WORK INSTRUCTIONS: Within the material below, locate the line with "Open the Окно" and the line with "Task: Click the DR donut gauge showing 9", then return those two lines and all lines between them, exactly as written.

%%

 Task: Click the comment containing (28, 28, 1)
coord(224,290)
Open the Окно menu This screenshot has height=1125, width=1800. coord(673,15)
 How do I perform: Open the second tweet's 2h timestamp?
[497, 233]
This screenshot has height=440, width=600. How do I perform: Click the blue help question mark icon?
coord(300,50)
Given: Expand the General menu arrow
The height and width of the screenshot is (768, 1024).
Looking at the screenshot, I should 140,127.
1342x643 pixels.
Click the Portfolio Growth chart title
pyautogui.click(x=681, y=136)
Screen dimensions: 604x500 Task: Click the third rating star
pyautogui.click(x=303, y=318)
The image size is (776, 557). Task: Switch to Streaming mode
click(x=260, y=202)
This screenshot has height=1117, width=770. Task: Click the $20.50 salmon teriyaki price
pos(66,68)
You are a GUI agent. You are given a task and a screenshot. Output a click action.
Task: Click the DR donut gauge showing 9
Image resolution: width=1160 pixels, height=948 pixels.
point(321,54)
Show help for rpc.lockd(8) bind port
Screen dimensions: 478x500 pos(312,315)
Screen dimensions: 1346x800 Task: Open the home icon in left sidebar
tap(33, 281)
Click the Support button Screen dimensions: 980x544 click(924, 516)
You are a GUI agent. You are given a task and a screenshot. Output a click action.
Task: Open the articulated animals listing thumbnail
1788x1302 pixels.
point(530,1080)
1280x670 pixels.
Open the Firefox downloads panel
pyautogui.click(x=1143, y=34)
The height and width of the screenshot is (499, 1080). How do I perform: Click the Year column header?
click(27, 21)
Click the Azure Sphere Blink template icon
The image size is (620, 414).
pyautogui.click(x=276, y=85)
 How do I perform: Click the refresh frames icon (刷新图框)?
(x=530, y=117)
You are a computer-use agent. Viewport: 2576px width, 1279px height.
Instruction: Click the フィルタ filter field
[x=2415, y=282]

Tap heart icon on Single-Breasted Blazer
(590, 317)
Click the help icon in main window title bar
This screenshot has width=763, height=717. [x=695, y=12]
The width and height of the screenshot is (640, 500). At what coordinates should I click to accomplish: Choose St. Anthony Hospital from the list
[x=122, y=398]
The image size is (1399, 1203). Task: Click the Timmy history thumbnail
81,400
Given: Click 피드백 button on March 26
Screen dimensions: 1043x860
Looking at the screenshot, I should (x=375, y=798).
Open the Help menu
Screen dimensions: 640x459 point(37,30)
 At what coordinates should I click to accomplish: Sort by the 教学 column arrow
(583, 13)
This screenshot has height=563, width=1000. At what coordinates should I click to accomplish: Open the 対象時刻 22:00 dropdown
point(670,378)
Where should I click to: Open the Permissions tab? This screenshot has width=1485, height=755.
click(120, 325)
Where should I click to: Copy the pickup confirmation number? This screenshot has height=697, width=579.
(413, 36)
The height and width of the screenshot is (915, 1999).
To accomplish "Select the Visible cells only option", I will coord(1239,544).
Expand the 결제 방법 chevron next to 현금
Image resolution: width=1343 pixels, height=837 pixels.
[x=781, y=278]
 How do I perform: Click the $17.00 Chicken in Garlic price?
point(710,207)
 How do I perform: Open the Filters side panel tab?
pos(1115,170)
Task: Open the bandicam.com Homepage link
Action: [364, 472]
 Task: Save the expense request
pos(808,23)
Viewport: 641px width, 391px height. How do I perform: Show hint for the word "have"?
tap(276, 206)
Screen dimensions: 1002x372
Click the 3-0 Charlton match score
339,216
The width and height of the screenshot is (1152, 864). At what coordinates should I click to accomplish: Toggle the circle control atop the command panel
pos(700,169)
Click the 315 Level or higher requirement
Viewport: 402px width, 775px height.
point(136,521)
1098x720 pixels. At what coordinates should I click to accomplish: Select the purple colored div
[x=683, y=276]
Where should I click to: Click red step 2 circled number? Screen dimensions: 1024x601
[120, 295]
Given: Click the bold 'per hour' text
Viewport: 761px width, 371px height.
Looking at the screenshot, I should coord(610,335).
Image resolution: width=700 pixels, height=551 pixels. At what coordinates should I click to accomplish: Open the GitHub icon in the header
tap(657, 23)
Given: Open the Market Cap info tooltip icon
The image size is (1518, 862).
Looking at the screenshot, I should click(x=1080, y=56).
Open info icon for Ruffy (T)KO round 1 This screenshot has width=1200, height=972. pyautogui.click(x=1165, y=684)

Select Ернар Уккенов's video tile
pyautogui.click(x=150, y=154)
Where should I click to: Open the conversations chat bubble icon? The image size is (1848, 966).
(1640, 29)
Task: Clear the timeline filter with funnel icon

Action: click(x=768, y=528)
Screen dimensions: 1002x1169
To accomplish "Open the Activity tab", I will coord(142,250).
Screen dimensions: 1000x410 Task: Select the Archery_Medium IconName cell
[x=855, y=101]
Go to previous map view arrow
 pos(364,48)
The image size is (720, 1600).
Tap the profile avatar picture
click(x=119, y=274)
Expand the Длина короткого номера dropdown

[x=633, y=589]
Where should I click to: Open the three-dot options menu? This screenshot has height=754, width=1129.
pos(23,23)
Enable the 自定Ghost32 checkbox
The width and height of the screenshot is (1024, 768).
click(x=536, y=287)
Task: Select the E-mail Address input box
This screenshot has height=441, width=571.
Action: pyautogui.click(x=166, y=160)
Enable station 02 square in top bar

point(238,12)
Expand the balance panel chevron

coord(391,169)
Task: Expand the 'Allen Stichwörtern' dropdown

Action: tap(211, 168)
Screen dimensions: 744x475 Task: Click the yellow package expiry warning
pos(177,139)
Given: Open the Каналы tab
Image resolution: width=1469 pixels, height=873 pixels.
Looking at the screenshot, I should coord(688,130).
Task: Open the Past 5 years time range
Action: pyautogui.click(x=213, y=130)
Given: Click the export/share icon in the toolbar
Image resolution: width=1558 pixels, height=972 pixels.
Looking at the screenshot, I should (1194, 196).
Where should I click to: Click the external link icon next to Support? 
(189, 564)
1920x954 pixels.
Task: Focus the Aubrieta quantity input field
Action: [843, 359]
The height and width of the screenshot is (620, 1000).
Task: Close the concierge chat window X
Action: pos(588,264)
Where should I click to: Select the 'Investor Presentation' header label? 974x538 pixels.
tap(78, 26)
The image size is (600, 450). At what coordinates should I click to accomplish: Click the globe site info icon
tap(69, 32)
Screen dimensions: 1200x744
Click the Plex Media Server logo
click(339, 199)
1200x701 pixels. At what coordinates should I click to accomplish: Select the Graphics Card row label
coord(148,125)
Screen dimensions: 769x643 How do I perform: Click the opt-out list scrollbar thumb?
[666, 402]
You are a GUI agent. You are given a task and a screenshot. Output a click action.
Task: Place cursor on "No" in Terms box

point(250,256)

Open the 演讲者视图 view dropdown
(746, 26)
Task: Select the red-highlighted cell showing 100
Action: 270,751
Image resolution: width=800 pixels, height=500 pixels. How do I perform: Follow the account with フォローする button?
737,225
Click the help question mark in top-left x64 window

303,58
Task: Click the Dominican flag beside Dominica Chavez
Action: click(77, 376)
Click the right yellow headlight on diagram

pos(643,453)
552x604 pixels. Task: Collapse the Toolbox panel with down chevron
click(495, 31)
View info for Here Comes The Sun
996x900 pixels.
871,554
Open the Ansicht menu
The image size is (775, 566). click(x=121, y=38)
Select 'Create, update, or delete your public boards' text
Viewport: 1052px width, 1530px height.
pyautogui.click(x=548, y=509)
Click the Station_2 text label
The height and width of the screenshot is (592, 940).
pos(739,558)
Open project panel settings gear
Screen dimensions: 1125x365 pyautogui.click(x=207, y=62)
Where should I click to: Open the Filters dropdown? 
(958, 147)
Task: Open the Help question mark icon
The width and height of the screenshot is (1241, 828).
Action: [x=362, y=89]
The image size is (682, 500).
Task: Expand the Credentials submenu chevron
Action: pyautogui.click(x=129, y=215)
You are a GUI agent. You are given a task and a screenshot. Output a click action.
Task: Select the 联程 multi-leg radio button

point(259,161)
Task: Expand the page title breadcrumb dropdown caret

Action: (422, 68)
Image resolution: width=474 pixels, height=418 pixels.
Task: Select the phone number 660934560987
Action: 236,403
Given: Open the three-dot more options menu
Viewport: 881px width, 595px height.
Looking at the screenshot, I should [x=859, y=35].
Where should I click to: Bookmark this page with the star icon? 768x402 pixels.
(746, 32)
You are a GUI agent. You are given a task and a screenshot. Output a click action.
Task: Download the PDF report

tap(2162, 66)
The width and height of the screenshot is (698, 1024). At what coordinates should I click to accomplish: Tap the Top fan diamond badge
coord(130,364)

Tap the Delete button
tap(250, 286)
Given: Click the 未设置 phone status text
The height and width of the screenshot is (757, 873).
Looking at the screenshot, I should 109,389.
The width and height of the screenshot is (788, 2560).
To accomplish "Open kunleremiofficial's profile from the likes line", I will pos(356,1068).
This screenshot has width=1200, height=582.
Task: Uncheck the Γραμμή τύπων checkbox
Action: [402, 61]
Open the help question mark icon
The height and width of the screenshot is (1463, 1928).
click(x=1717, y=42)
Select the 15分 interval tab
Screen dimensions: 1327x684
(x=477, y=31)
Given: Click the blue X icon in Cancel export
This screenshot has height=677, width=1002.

%%

ANSWER AREA:
Open the Окно menu This screenshot has height=1125, width=1800. coord(673,15)
 How do I perform: Open the second tweet's 2h timestamp?
[497, 233]
This screenshot has height=440, width=600. How do I perform: Click the blue help question mark icon?
coord(300,50)
Given: Expand the General menu arrow
The height and width of the screenshot is (768, 1024).
Looking at the screenshot, I should 140,127.
1342x643 pixels.
Click the Portfolio Growth chart title
pyautogui.click(x=681, y=136)
Screen dimensions: 604x500 Task: Click the third rating star
pyautogui.click(x=303, y=318)
The image size is (776, 557). Task: Switch to Streaming mode
click(x=260, y=202)
This screenshot has height=1117, width=770. Task: Click the $20.50 salmon teriyaki price
pos(66,68)
You are a GUI agent. You are given a task and a screenshot. Output a click action.
Task: Click the DR donut gauge showing 9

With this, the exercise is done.